Although Barkleah loved the arrangement, over time, we agreed to have Barklean with us full time. When travel calls, book signings, conferences, and lack of pet friendly hotels, Barkleah is cared for by his daddy. And as many of you know, our son also has Gracie, the African Gray Parrot. Bill and I are trained and ready to Gracie sit at any time. We are parrot friendly, with a six foot tall bird cage in our living room, and a five foot high perch for her comfort. 

Yes. Barkleah may be spoiled, but so are Wendy, Bailey, Carlos, and Gracie.
Our lives are full of laughter, as we care for our pets. 

Do you have a funny story to share? Please leave a comment and I will make sure it is shared with my readers.  

 
 

 

Thursday, August 15, 2013

BARKLEAH, SPOILED, YOU SAY?.



NO, Barkleah is loved.

All  our adult years, Bill and I had medium to large dogs as pets. In fact, my knowledge of small dogs was a bit lacking You might even say, I had many preconceived ideas about those tiny little pets. My world changed in 2006 when my son announced that he had purchased a Toy Fox Terrier.

I spent a few days imagining this 6 foot 4 inch man caring for a 2 pound baby. His hands were large enough to close around little Barkleah and make him disappear. Convinced that all little doggies were spoiled, difficult to care for, and too small to play with, I adopted a wait- and-see attitude.

 
The first time we met Barkleah, his ears flopped on either side of his head, his coal black eyes stared at us in fear, and his little body shook. It was a cold winter day and he wore a tiny blue sweater to protect him from the elements. He snuggled into my son's arms and crawled into a small flannel cuddle sack. Yep. He must be spoiled already.

During one of my doggie-sitting afternoons, I discovered that Barkleah loved to race around the kitchen trying to see if he could keep from being stepped on. Noting he was a drama-king, I worked hard to protect him. When a foot came too close, he screamed as if killed. In order to keep him alive, I no longer wore shoes. At least my bare foot gave me the ability to sense his presence, and look down before moving.

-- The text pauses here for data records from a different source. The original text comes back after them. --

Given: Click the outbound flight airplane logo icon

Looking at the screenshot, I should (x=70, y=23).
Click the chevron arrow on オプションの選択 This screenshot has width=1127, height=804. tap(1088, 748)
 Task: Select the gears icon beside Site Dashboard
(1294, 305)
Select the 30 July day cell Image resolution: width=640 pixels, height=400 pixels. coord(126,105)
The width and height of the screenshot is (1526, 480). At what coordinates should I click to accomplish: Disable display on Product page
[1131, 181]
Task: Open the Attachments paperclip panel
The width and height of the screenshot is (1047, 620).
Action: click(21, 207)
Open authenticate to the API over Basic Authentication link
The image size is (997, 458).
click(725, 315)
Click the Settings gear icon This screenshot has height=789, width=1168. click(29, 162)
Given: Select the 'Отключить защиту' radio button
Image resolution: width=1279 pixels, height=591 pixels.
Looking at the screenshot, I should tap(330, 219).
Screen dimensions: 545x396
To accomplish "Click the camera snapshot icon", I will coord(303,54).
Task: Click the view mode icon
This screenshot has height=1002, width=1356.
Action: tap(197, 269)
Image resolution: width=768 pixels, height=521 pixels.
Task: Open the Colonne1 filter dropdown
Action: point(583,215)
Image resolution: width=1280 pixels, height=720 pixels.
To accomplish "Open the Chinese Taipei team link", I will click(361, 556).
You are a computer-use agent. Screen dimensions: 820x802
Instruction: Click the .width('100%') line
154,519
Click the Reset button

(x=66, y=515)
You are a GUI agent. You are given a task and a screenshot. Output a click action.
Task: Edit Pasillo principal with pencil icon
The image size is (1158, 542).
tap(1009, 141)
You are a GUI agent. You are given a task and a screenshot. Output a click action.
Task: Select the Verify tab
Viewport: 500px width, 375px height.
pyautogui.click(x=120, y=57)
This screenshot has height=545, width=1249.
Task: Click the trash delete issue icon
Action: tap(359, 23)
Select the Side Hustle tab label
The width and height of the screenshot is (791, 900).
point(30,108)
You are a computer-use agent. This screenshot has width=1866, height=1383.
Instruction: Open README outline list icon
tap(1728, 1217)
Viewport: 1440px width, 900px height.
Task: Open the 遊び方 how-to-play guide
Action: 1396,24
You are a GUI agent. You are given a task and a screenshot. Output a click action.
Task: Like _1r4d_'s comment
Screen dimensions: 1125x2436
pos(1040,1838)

If he was awake, he was continually playing with his squeaky toys. It amazed me at how well he could entertain himself. When he required rest, he insisted on a human lap inside his cuddle sack. If it was really cold, he crawled inside your sweater and nestled on your chest.  Yep. I was getting the idea. Mr. Barkleah would rule our lives.

Barkleah was crate trained. To this day, he goes to the closet every morning to make sure his crate is there. When there's thunder, lightening', or other forces of bad weather, he races to his crate. When he had surgery, he placed himself in the crate and did not venture out until he healed.

It was amusing to see him interact with our black lab, Bailey. Bailey was a beta dog. Easily the sweetest, non aggressive pet in the neighborhood.  She  imparted knowledge to Barkleah. He soon learned to jump out the dog door. Problem was, his size. The door was installed for an 85 pound lab. He nosed the door opened and jumped out, scraping his tummy on the frame and landing ten inches below. Ouch! He worked on his technique and eventually mastered this Evil Knievel..

Bailey taught Barkleah how to protect the family from intruders. Bailey took the lead, but Barkleah was the lookout. He could hear the UPS man sneak onto the porch, the neighbors walking their dogs half a block away, and the Schwan's truck pulling up across the street. The awesome dodo kept us safe.

Naturally, Bill and I fell hard for this sweet mischievous clown. Are you one of those special people who have had their heart stolen by a little doggie? Please share your stories. We all love to hear about pets.